How many people are in relationship limbo, not knowing whether they should stay in the relationship or leave it? I see them all the time, mentally adding up the positives and the negatives, weighing them up against each other, hoping to come to some logical decision about whether to stay or go.
Trying to weigh up the positives and the negatives as a means of deciding whether the relationship is good or not is never very effective. Some days it weighs in favour of one decision, some days another.
It doesn’t come down to whether the positives outweigh the negatives. It actually comes down to some simple, key points.

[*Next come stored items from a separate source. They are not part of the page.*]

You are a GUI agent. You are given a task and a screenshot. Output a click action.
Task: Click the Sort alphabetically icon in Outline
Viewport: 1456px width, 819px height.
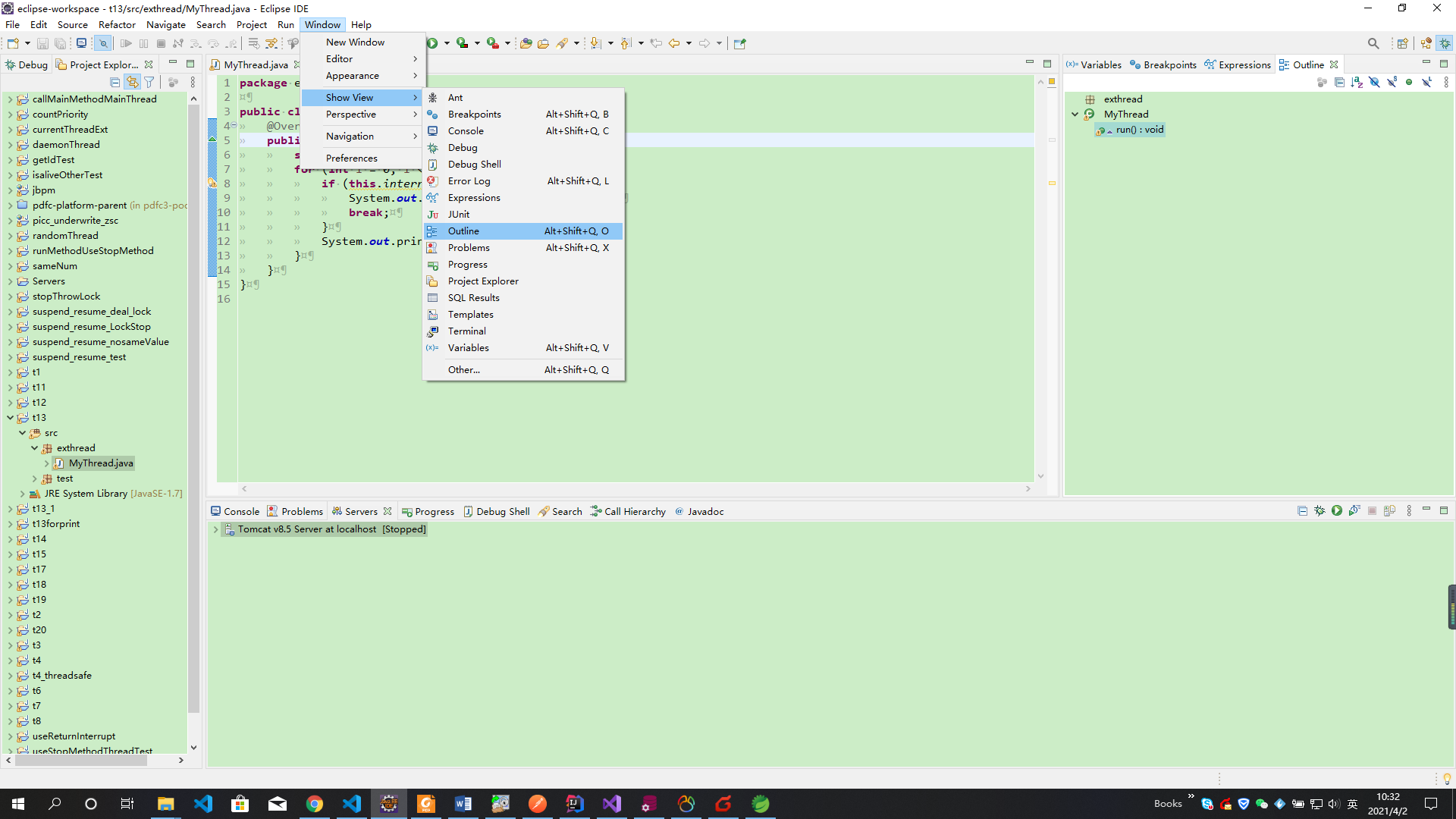point(1357,82)
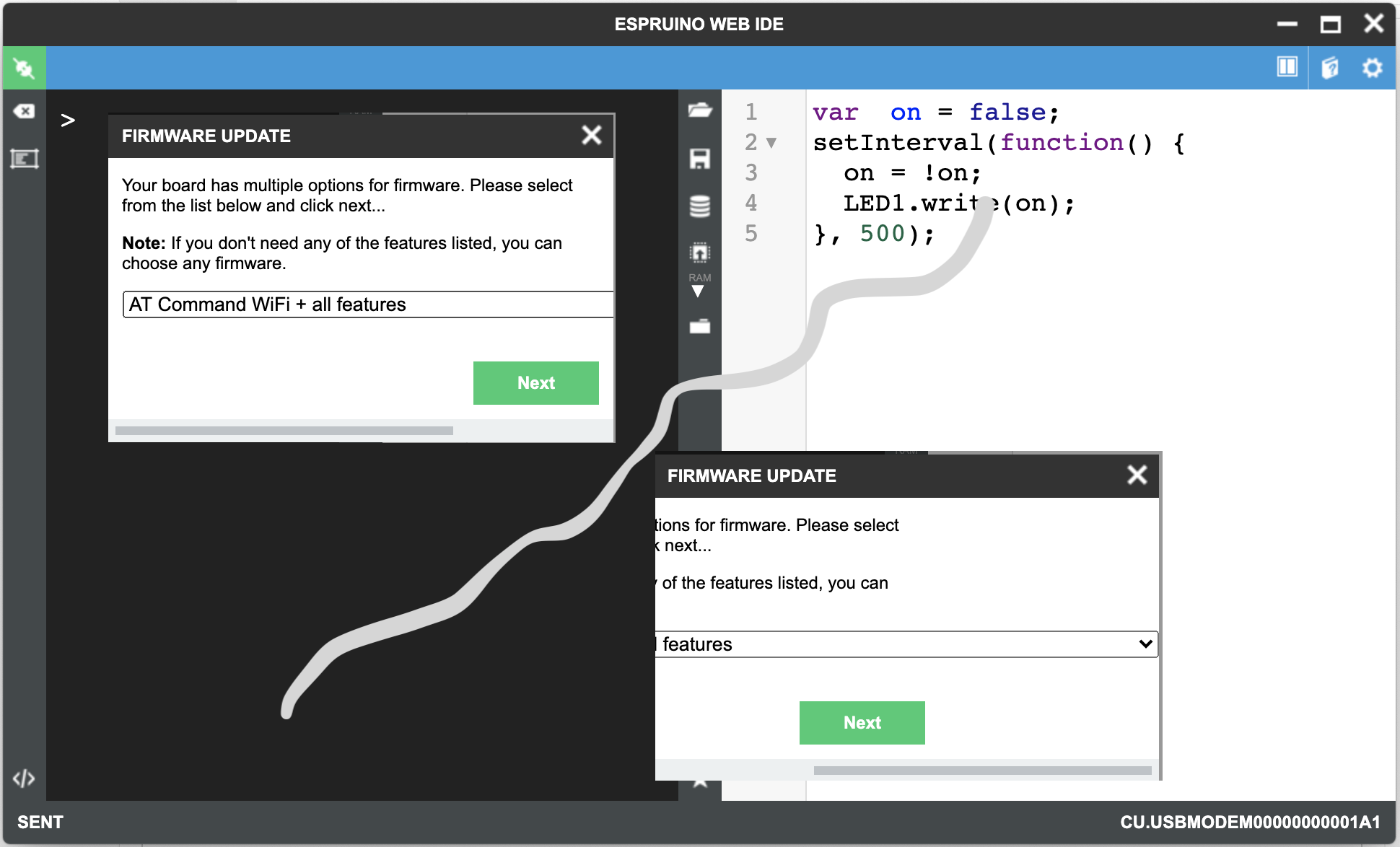Toggle the split-pane layout icon
This screenshot has height=847, width=1400.
(1287, 67)
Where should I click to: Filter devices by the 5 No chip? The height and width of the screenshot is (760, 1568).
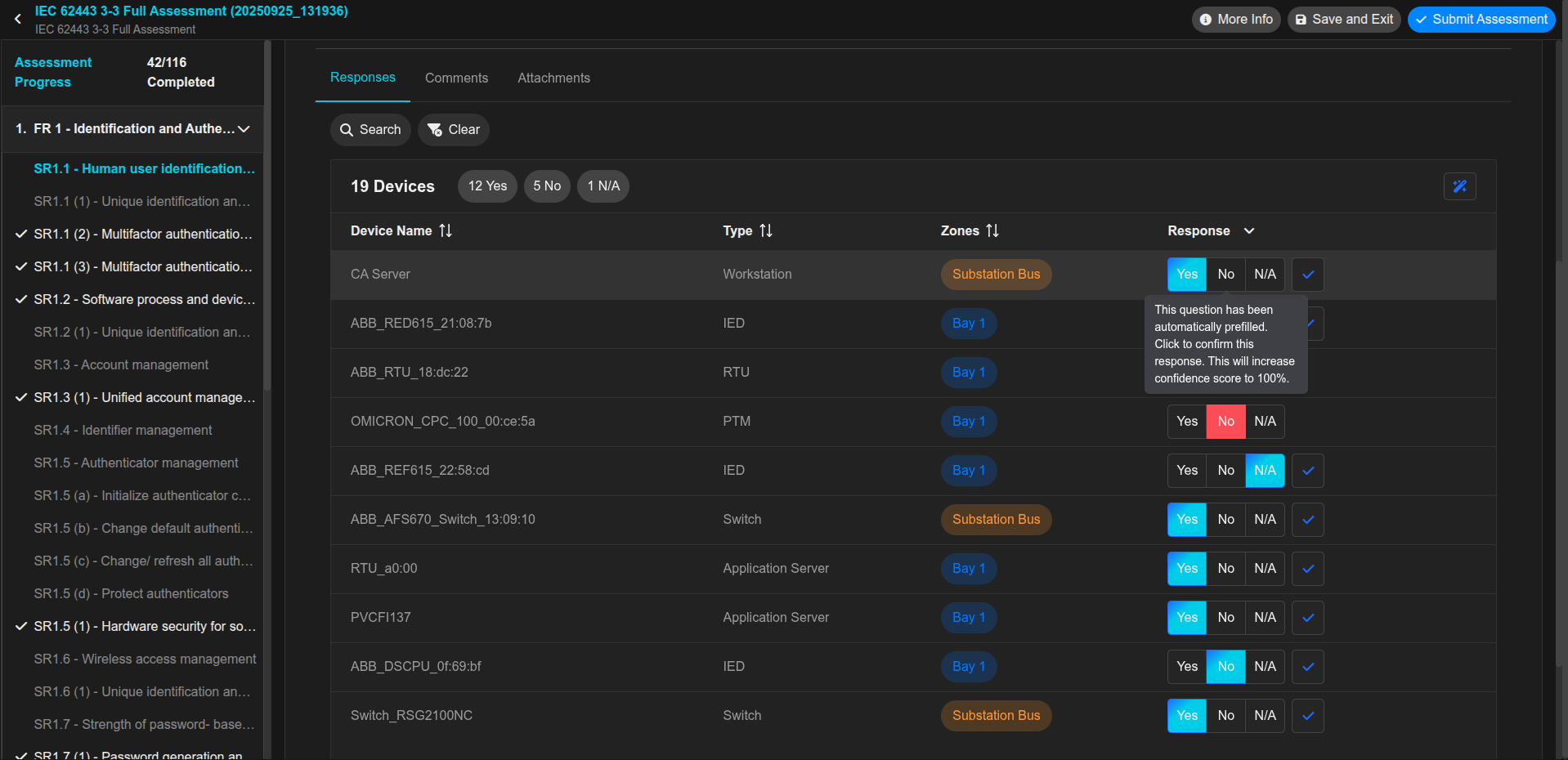(x=546, y=186)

Mira Kirshenbaum outlines these in her brilliant book Too Good To Leave Too Bad To Stay (Plume, 1996), which I highly recommend if you’re in relationship
limbo, or what she calls ‘relationship ambivalence’. By examining these key points, and answering yes or no to some simple questions, you’ll get a
feel for whether you want to stay in your relationship and whether you want to do the work necessary to make it better.

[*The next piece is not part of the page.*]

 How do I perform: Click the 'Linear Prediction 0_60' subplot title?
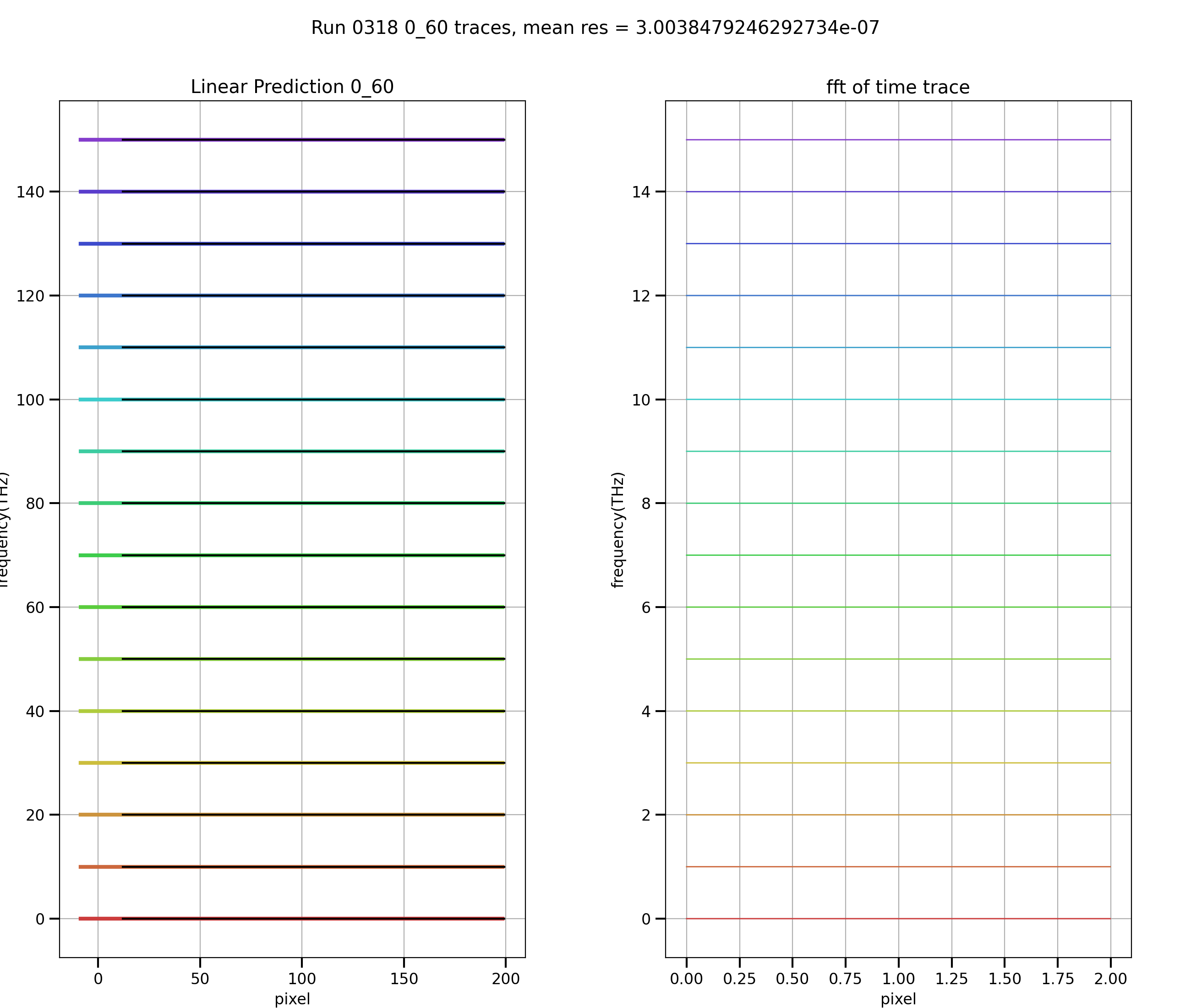click(x=292, y=87)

Some of the key points include:
Does your partner respect you? And do you respect your partner?
Is there a power imbalance so your partner makes you feel humiliated? Or does s/he bombard you with obstacles so that you can’t get even your smallest needs met?
Have you given time for hurts to heal? Does your relationship have the capacity for forgiveness?

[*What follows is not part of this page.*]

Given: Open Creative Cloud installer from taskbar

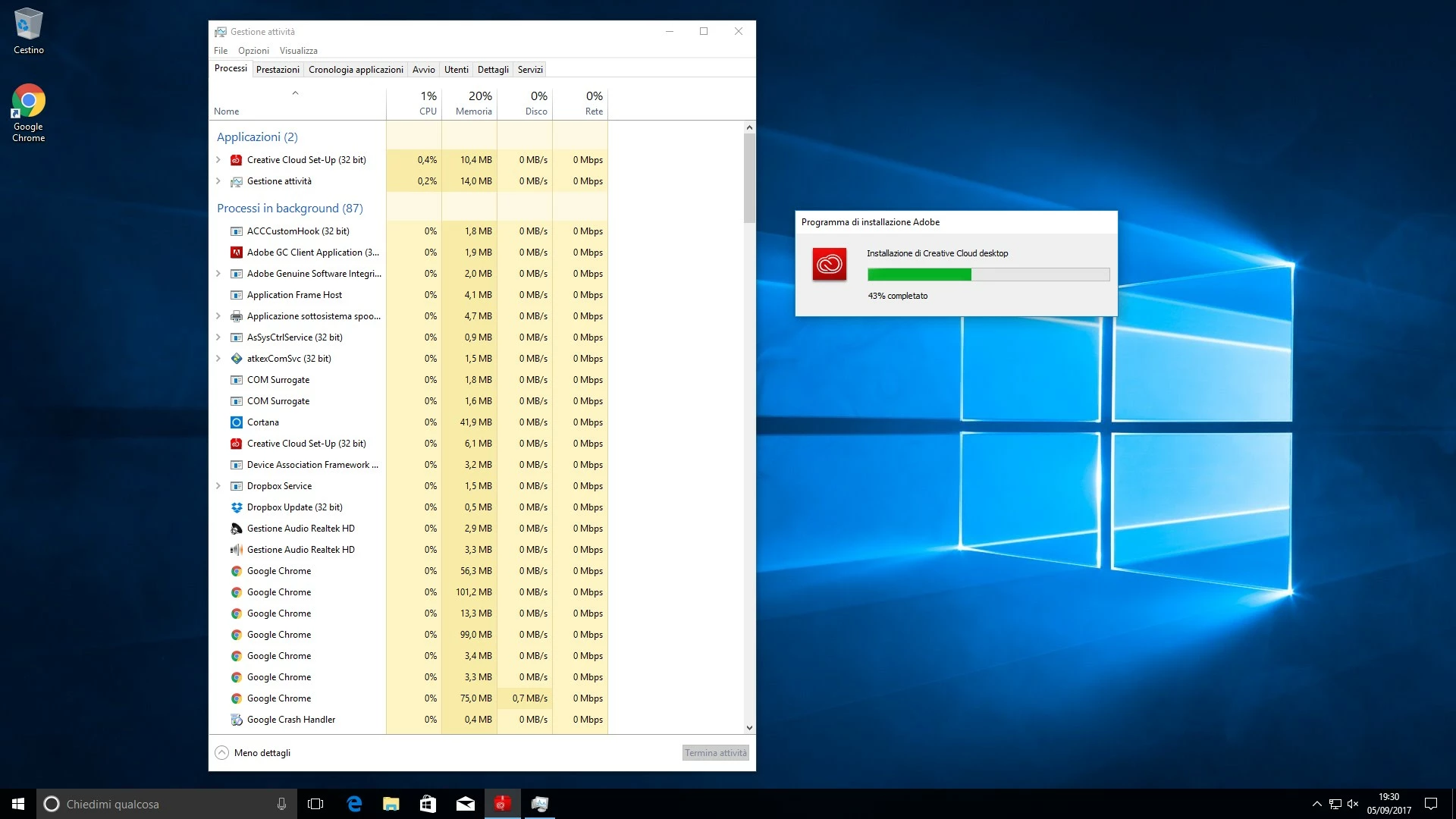Looking at the screenshot, I should click(502, 804).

Has your partner breached a bottom line?
Is the relationship abusive?
Was it ever really good? If not, it probably never will be.
Are you both capable of change?
Do you actually like your partner, and does s/he actually like you?
Despite everything, have you still got more to give?
Your responses to questions like these will give you a greater insight into the decision you need to make than any amount of comparing the good and bad. As Ms Kirshenbaum points out, you can’t be like a lawyer piling up the evidence for and against, you need to be like a doctor making a diagnosis.
So, the take home message here is that if you’re in limbo unsure of whether to stay or go, focus on the few important issues rather than all the positives and negatives.
Once you’ve made your decision, stick to it and stop tormenting yourself with the constant weighing up of pros and cons. If you decide to stay, commit to that and making the changes needed (even if it’s simply letting go of stuff); and if you decide to go, pull the bandage off quickly, and go.